━━━━━ Exercise passage

Mark Newman received a D.Phil. in physics from the University of Oxford in 1991 and conducted postdoctoral research at Cornell University before joining the staff of the Santa Fe Institute, a think-tank in New Mexico devoted to the study of complex systems. In 2002 he left Santa Fe for the University of Michigan, where he is currently Anatol Rapoport Distinguished University Professor of Physics and a professor in the university's Center for the Study of Complex Systems.

Summary

The study of networks, including computer networks, social networks, and biological networks, has attracted enormous interest in the last few years. The rise of the Internet and the wide availability of inexpensive computers have made it possible to gather and analyze network data on an unprecedented scale, and the development of new theoretical tools has allowed us to extract knowledge from networks of many different kinds. The study of networks is broadly interdisciplinary and central developments have occurred in many fields, including mathematics, physics, computer and information sciences, biology, and the social sciences. This book brings together the most important breakthroughs in each of these fields and presents them in a coherent fashion, highlighting the strong interconnections between work in different areas.

━━━━━━━━━━
━━━━━ Data for review

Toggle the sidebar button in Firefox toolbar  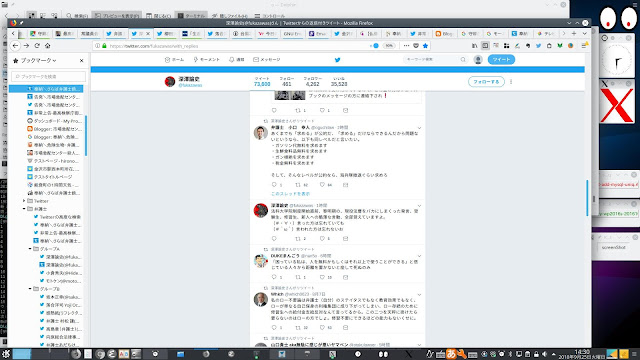tap(485, 46)
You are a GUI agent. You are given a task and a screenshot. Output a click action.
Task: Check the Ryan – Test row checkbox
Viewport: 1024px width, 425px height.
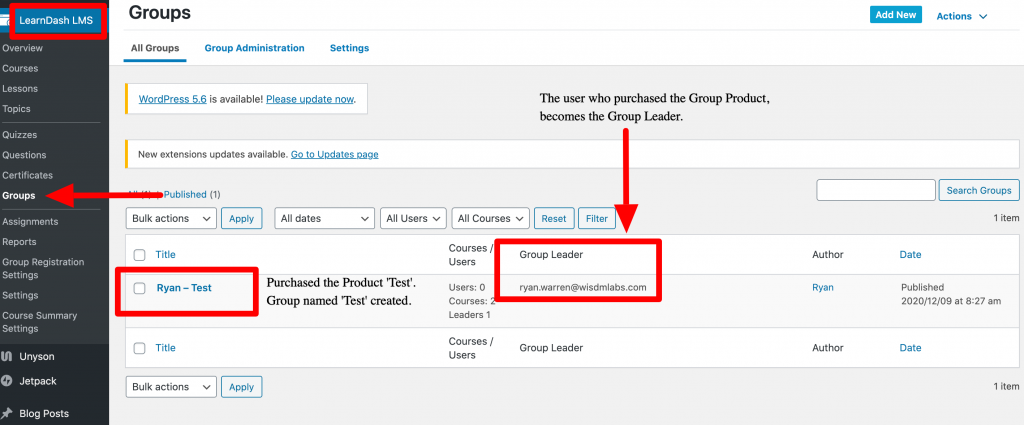(x=140, y=288)
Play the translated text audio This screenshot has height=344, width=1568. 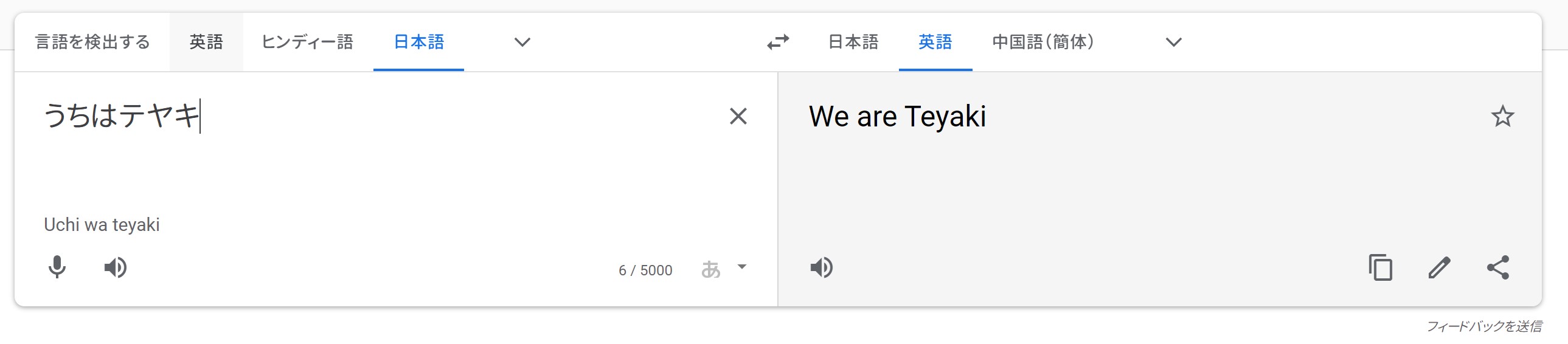[x=821, y=267]
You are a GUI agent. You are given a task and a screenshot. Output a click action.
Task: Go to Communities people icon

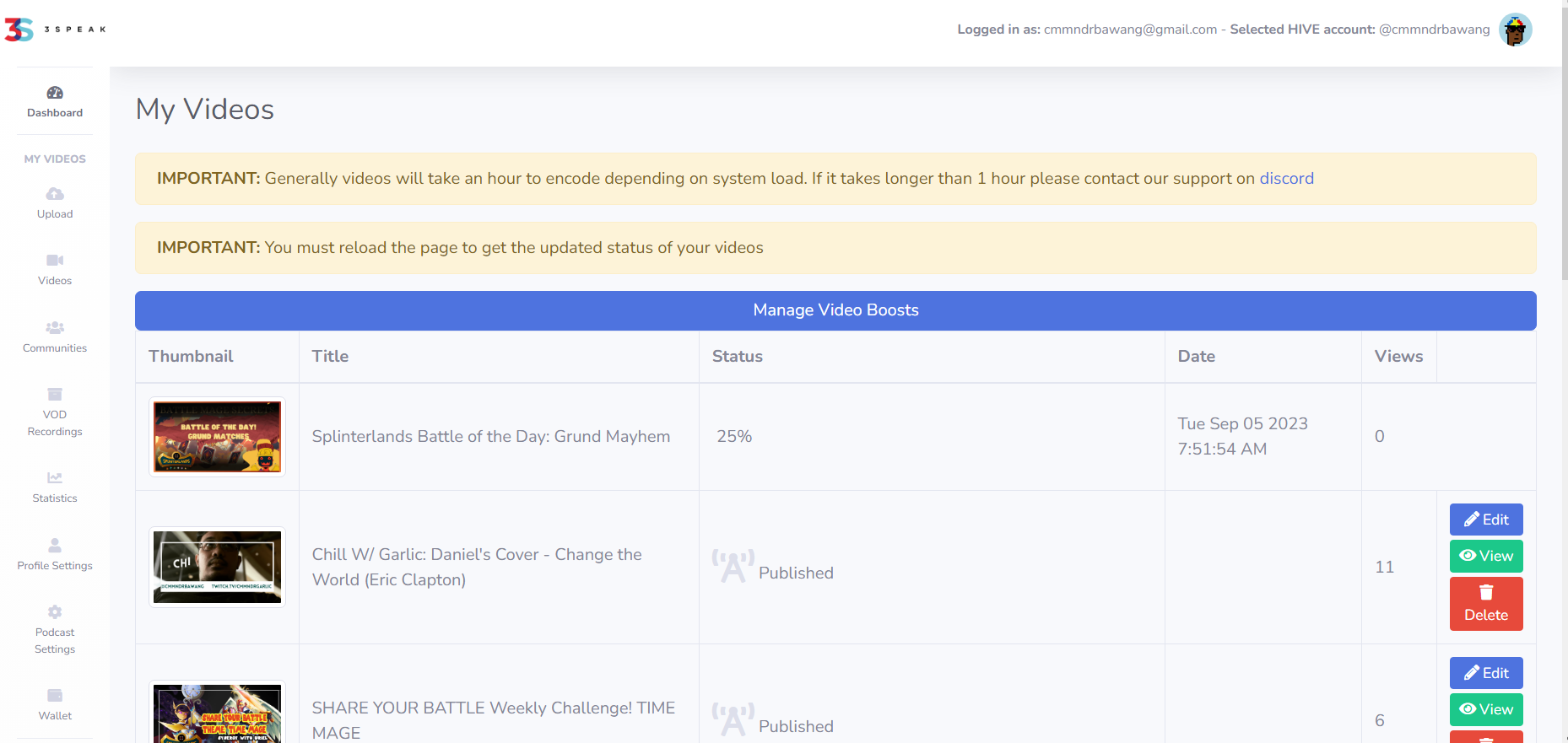[55, 327]
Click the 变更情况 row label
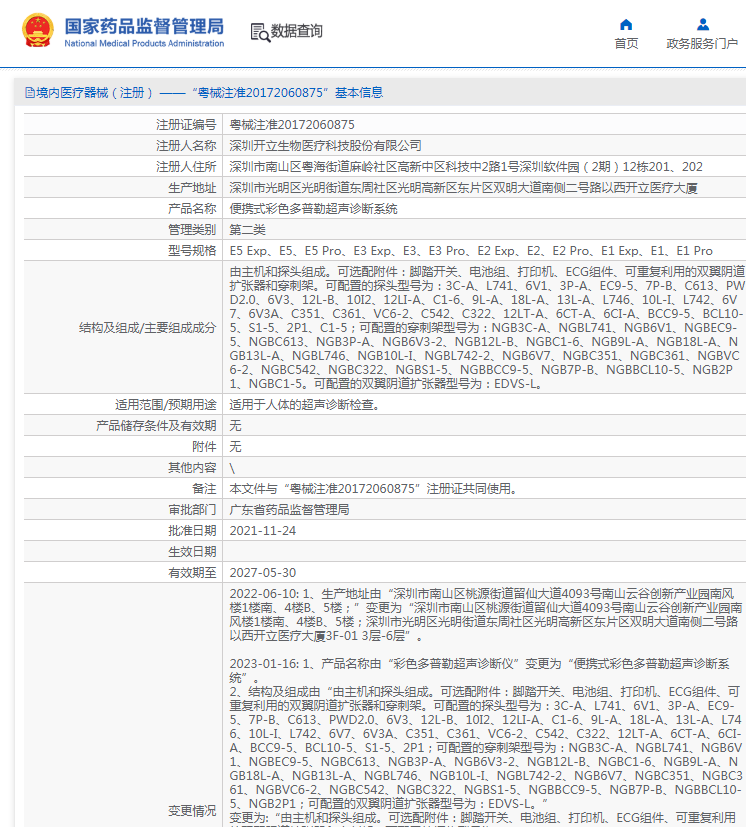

━━━━━━━━━━

- Aim of the task -
Answer these questions from the text about Mark Newman and the study of networks.
1. In what year did Newman receive his D.Phil. in physics from the University of Oxford?
2. Which university did he join after leaving Santa Fe in 2002?
3. According to the summary, what two things made it possible to gather and analyze network data on an unprecedented scale?

- Response to the task -
1. 1991
2. The University of Michigan
3. The rise of the Internet and the wide availability of inexpensive computers